しかし上田には死ぬ勇気がなかった。痛そうだし、苦しそう。つらいのは嫌だ。寝ているうちに静かに息を引き取るのが上田の理想の死に方だ。だから死神に迎えに来て欲しいのだ。
そんなことを家のソファで座り込んで考えているうちに、上田はあることを思い出した。中学生の頃に読んだ『自殺大事典』という本の最後の方に、死神の召喚の方法が書いてあったことを。
本棚を漁ると、少し色褪せた事典が出てきた。少し興奮しながら上田はページを繰った。
サンタ・ムエルテ。
メキシコで信じられている神様だ。見た目は、骸骨に大きな鎌を持った、まさに「死神」そのもの。他にどんな神様を信じていても、お礼をすれば信仰オーケーという懐の深さと、これもお礼さえずればどんな願いでも叶えてくれると言われている、世界中で人気の神様だ。特定の宗教を信じているわけではないが、ちょうど三週間前に神社に初詣に行ったばかりだから、上田には有難かった。

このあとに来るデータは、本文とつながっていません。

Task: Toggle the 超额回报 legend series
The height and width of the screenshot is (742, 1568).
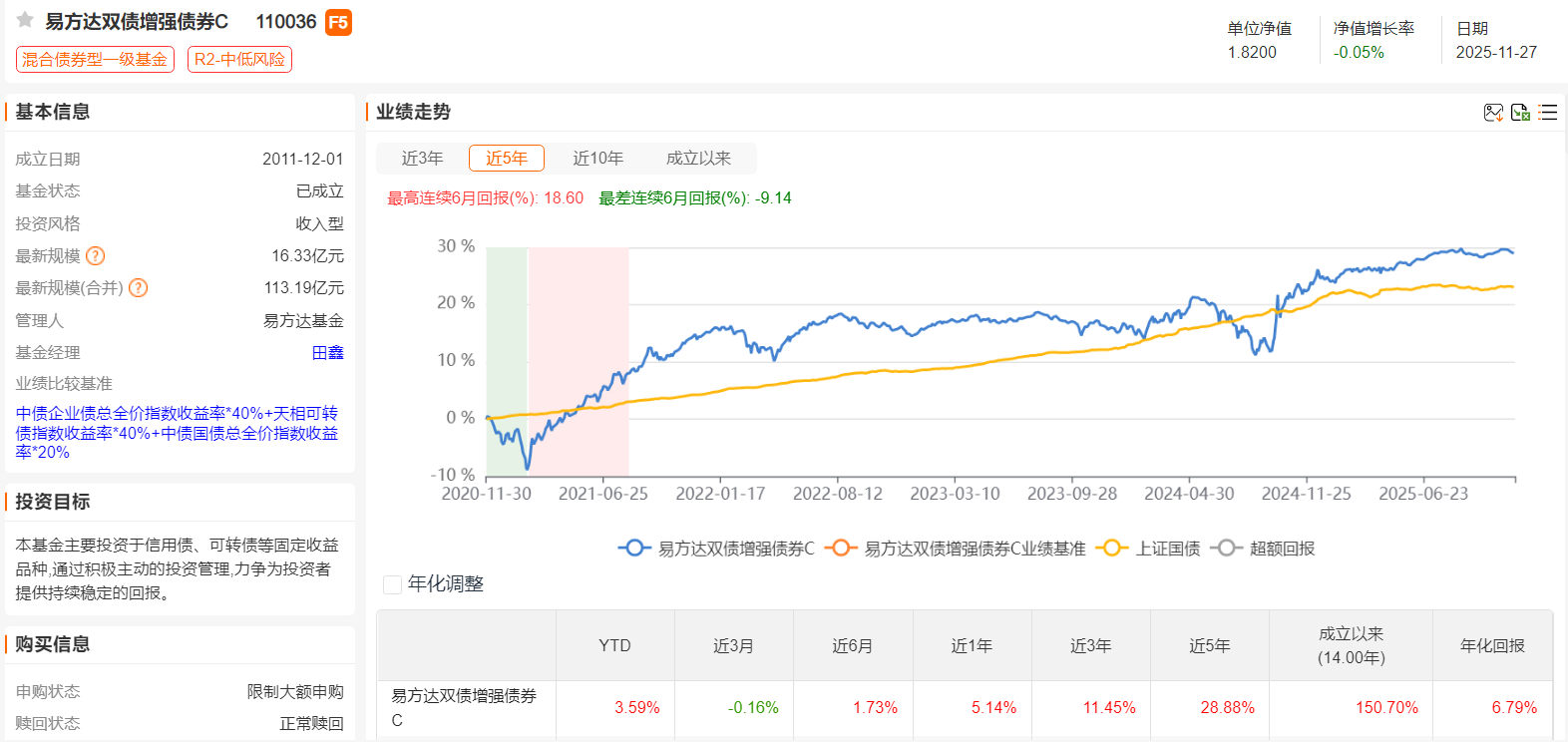Action: [1263, 549]
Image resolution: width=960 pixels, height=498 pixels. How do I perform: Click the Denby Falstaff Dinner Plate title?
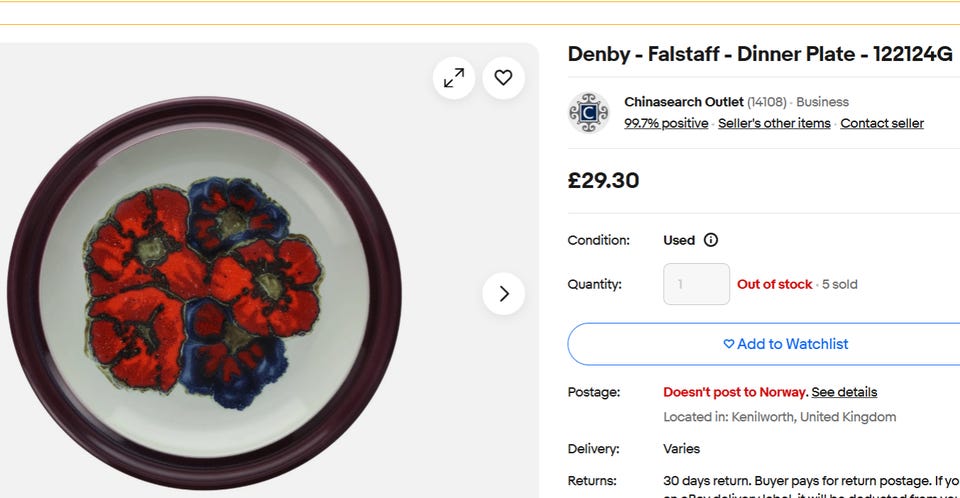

召喚方法はシンプルだ。まずサンタ・ムエルテの像かお守りを手に入れる。界隈では有名な神様というだけあって、大手ネット通販で手頃な価格で簡単に手に入れられる。お守りでも構わないが、像の方がより願いが叶いやすい。ただし像の場合、よりきちんとお礼をし、その後も仏壇のように丁寧に扱わないといけない。
上田は願いを叶えることを優先して、像を注文した。禍々しいものなのだろうと思っていたが、意外とカラフルで親しみやすいデザインのものが多かった。メキシコで信じられている神様だからなのかもしれない。
次にお供え物を用意する。これも別に生け贄を用意するという必要はなく、仏壇に供えるのと同じように果物や花で問題ないらしい。上田は、花屋で手頃な花束と、スーパーでみかんとりんご、惣菜のローストビーフを買ってきた。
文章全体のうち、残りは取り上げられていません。